Discount for guilty pleas
[41] On sentencing, the Judge gave the appellant a 10 per cent discount for his guilty pleas. More was not available because after the guilty pleas were entered, he attempted to “limit liability in an unrealistic and completely untenable way”.[22]
[42] The appellant’s counsel submits that the appellant’s dispute as to quantum was appropriately raised and that a 20 per cent credit for guilty pleas should have been available notwithstanding the outcome of the disputed facts exercise. Counsel notes that:
(a) the dispute as to quantum was valid;(b) there was no excessive delay as the appellant was sentenced on the same day as a co-offender who received a 20 per cent credit for guilty pleas;
(c) the disputed facts hearing took one and a half hours. The Judge delivered a decision the next day. Therefore, substantial court resources were not needed; and
(d) only two witnesses were called to give oral evidence — they were both police officers, meaning that no civilian witnesses were required to give evidence.
[43] The appellant did not, however, plead guilty at the earliest possible time. He was initially charged in March 2018. He offered to plead guilty in June 2020, over two years later. The trial had, in fact, been set down for hearing in June 2020, but had been adjourned earlier in the year because of the COVID-19 pandemic and the suspension of jury trials.
[44] The defence position that the Crown was only able to prove the supply of 215 grams because that was the sum total of the specific quantities mentioned in the text messages and intercepted communications was also quite unrealistic. That ignored the months of police surveillance evidence, which disclosed a myriad of people coming day and night to purchase drugs, and a significant quantity of text messages in which the appellant was clearly engaged in drug deals, but a specific quantity was not mentioned.
[45] While the disputed facts hearing took only an hour and a half, it required the Judge to commit a significant amount of time to traverse a large volume of text messages and intercepted communications, as well as draft a 70-paragraph reserved decision.
[46] This Court has recognised that “[i]t is settled that the appropriateness and extent of a guilty plea discount may be influenced by a disputed facts hearing”.[23] Where a “defendant adopts an unreasonable stance, propounding a view of the facts the s 24 judge completely or largely rejects, then a sentencing judge should re-evaluate whether the standard guilty plea discount remains appropriate”.[24]
[47] In sentencing the appellant, the Judge acknowledged that he had consistently given others charged in the same police operation guilty plea credits of 20 per cent notwithstanding the timing of their pleas.[25] However, the Judge re-evaluated whether the standard guilty plea discount remained appropriate for the appellant in terms of the Court’s comments in Hessell.[26] The Judge commented that the disputed facts hearing “was doomed to failure from the outset”.[27] In those circumstances, the appellant has not shown that the Judge fell into error in giving the appellant only 10 per cent discount.
Addiction
[48] The Judge did not give the appellant a discount for his own use of methamphetamine on the basis that it did not contribute in any material way to the offending. He stated:
[22] The facts, as determined by me at the sentence indication hearing and as originally set out in the summary of facts, point to a retail drug operation operated from a house managed by Mr Wright with the assistance of others living there. He was in charge, it was all about making money and whilst Mr Wright was a user of drugs it cannot possibly be that such a high level of trading was all about feeding an addiction. This was commercial. This was about profit. This was about disseminating methamphetamine into a community that could least afford it and which was harmed by it. This is not a situation which applies to those that are driven to trade drugs to feed a habit.

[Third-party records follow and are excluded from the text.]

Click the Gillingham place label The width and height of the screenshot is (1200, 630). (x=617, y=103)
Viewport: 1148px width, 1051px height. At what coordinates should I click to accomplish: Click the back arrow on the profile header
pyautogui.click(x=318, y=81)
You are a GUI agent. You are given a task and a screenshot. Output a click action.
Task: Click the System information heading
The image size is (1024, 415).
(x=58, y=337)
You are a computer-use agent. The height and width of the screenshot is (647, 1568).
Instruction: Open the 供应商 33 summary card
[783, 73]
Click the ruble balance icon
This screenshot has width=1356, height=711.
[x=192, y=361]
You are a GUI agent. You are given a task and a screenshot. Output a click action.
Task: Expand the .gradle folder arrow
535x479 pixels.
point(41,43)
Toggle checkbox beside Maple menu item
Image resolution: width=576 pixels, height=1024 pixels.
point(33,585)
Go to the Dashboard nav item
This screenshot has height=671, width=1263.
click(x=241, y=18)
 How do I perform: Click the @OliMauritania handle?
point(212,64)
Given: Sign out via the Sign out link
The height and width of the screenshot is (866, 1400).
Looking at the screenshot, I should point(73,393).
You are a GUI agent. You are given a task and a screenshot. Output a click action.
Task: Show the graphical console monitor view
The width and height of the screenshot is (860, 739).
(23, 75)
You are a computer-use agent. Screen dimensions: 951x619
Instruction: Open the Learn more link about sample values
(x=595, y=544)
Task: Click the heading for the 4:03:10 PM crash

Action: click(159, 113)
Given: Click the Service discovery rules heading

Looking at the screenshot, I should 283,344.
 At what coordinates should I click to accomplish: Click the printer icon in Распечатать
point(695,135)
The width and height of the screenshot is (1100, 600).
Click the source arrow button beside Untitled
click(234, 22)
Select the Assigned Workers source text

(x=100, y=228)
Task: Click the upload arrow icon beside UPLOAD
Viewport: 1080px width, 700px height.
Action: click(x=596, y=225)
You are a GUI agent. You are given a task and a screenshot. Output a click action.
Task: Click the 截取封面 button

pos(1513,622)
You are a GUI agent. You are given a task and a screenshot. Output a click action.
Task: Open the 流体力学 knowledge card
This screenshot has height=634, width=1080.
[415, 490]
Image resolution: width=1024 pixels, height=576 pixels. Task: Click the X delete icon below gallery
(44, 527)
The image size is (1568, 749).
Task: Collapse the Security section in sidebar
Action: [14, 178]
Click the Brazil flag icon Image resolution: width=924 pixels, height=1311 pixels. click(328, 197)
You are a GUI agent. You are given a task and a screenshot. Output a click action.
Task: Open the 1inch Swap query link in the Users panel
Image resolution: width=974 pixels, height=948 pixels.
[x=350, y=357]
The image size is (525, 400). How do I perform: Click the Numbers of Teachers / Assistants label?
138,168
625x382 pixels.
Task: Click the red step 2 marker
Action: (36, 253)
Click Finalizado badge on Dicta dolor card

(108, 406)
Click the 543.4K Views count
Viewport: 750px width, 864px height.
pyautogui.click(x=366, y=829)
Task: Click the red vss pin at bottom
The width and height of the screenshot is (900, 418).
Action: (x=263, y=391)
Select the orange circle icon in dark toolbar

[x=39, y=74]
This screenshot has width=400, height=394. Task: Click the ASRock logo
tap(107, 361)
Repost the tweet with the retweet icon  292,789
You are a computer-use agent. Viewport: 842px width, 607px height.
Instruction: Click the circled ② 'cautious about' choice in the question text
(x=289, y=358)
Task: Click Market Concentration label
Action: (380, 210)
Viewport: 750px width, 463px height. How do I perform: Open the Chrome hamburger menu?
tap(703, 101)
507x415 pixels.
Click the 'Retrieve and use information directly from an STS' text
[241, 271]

[49] The appellant’s counsel argued that an inference was available on the evidence that the appellant’s ability to exercise rational choice was materially diminished by his addiction, thus diminishing his culpability, and justifying a discounted final sentence. Counsel submits a discrete discount in the vicinity of 15 per cent may be available.
[50] Evidence of the appellant’s use of methamphetamine can be found in his s 27 report, the PAC report and a report from a drug and alcohol assessor.
[51] The s 27 report discloses that the appellant first started smoking methamphetamine in 2000, when he was 20 years old. Between the ages of 20 to 30 his use was controlled in that he would smoke the drug once a month. Over the time that the appellant worked at the Kawerau Mill his income increased and so did his methamphetamine use. His weekend use stretched to weekdays. He said his heaviest period of use was in 2017, after he lost his employment at the end of 2016. When he lost his employment, he started selling methamphetamine for a Mongrel Mob member who he knew through pig hunting. This man gave him an amount to “get rid of”.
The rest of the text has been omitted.